Cubs ‘Gotta Play Better’ to Avoid Another Double-Digit Streak

If I had told you 18 days ago that the Cubs looked like the worst team in baseball, you’d have thought I was an idiot. Well, even more of an idiot. They had just completed their second 10-game winning streak in a span of 23 games and were 15 games over .500 with a 3.5-game lead in the division. Since then, however, they have won just two of their last 15 games to fall back to third.

They’re mired in an active streak of nine straight losses, so another defeat on Tuesday would give them three 10-game streaks in 39 games. That is unthinkable, but no more so than how poorly they’re playing. Dating back to May 9 in Arlington, the Cubs have been shut out four times and have averaged just 2.3 runs per game. They have scored only three runs in the first four innings of their last seven games, with all of them coming this past Sunday against the Astros.

In that same stretch, they have scored a total of seven runs against opposing starters. But you know what’s even wilder? The Cubs have scored in just six of their last 63 innings. Compare that to the Astros, who scored in nine different innings during their recent sweep at Wrigley. Since this skid started, the Cubs’ .178 team batting average is the worst in MLB by 19 points, their .273 slugging percentage is last by 26 points, and their 39 runs are tied for last.

The pitching has been only slightly better, with a 5.01 ERA that ranks 28th and a 20.3% strikeout rate that sits 22nd. Their 76 runs allowed are fewer than only five teams, but their starters are carrying a 6.51 ERA with 58 runs allowed. Both of those tallies rank 29th, in case you were wondering. All of which is to say that the Cubs have arguably been the worst team in baseball over the last two-plus weeks.

“We gotta play better, we gotta swing the bats better, we gotta pitch better, we need more guys contributing to good stuff,” a bewildered Craig Counsell said after his team’s latest loss. “And as a coaching staff we gotta figure out a way to get the players there. Offensively, we are equipped to be way more consistent than this and way better than this.”

They are indeed equipped to be better, as we saw when they were racking up wins left and right, but that matters little when middle-of-the-order hitters go ice cold. Ian Happ and Seiya Suzuki have been abysmal during this stretch, putting up numbers that don’t bear repeating. Michael Conforto, who was the hottest hitter on the planet for a few minutes, has fallen off a cliff. Though his overall line is still strong, he’s 0-for-16 with seven strikeouts and no walks during his last six games.

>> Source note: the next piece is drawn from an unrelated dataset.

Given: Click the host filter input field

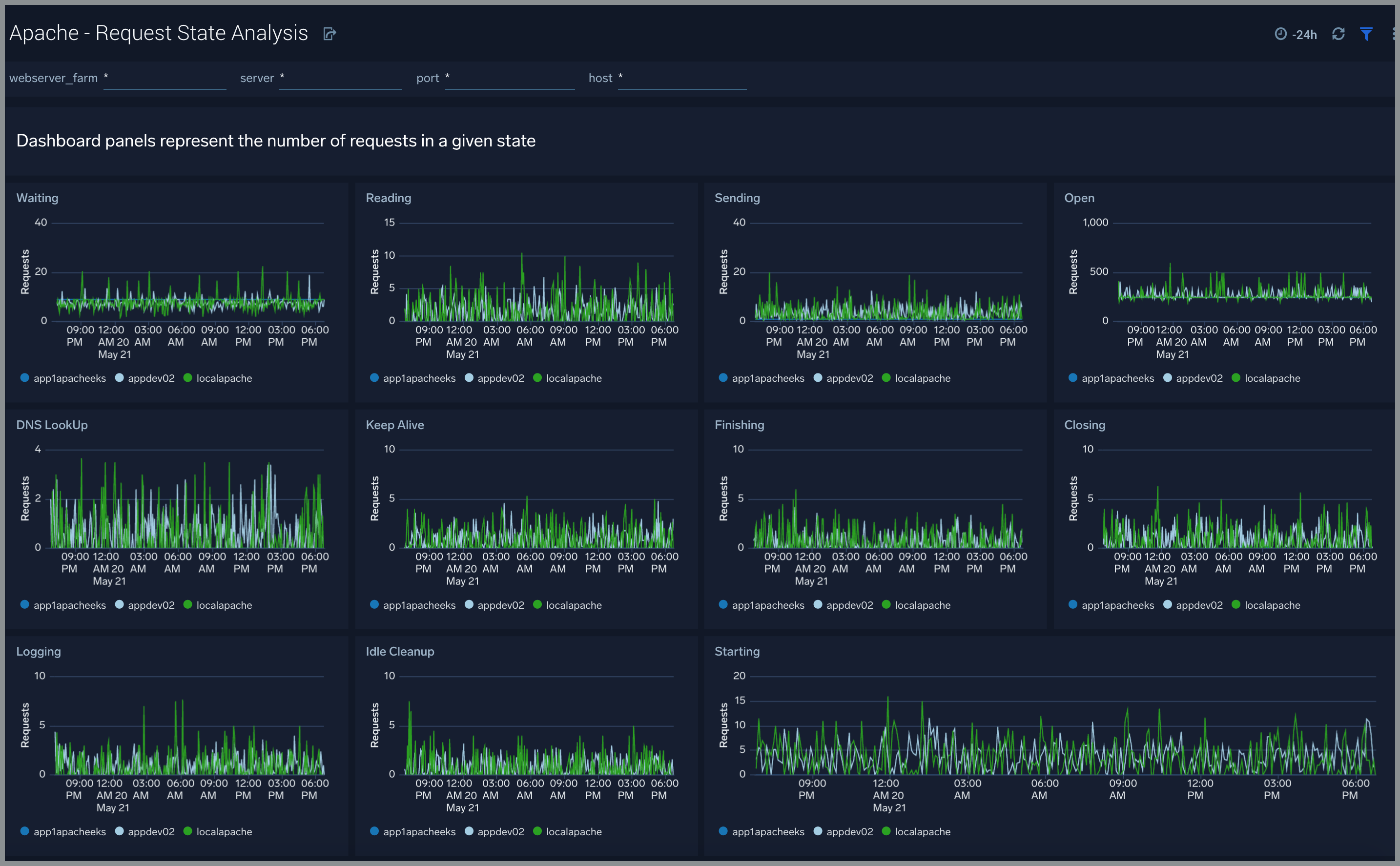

Michael Busch homered for the Cubs’ only run yesterday, and he’s been their best hitter by a wide margin lately. That’s a reversal from earlier in the season, when he seemed like the only one in the lineup who wasn’t contributing. The whole thing about this team from the beginning of the season is that its construction was meant to avoid these kinds of deep ruts. Yet, somehow, they’ve managed to get completely sideways with no signs of righting their course.

Everything about this group right now reeks of incompetence. That isn’t to say the players and coaching staff are incompetent, mind you, only that it looks for the time being as though almost no one knows what in the hell they’re doing. This recent stretch has been some of the worst Cubs baseball I can remember, and that’s really saying something. At least in some of those really lean years, we expected them to be bad.

What’s happening now is a whole new level of futility that seems to have completely befuddled all those involved. You can almost feel them pressing when you watch the games on Marquee, and it’s like everyone has seen a ghost. This mess has to turn around at some point because it’s inconceivable that they could continue this level of poor play much longer, but it might take an opponent to gift the Cubs a win just so they can remember what that’s like.

I’m not ready to climb to the ledge or anything, and I actually believe this group can still figure things out well enough to make us laugh about this stretch in September. That said, it’s incredibly frustrating and disappointing to keep following this mess day after day.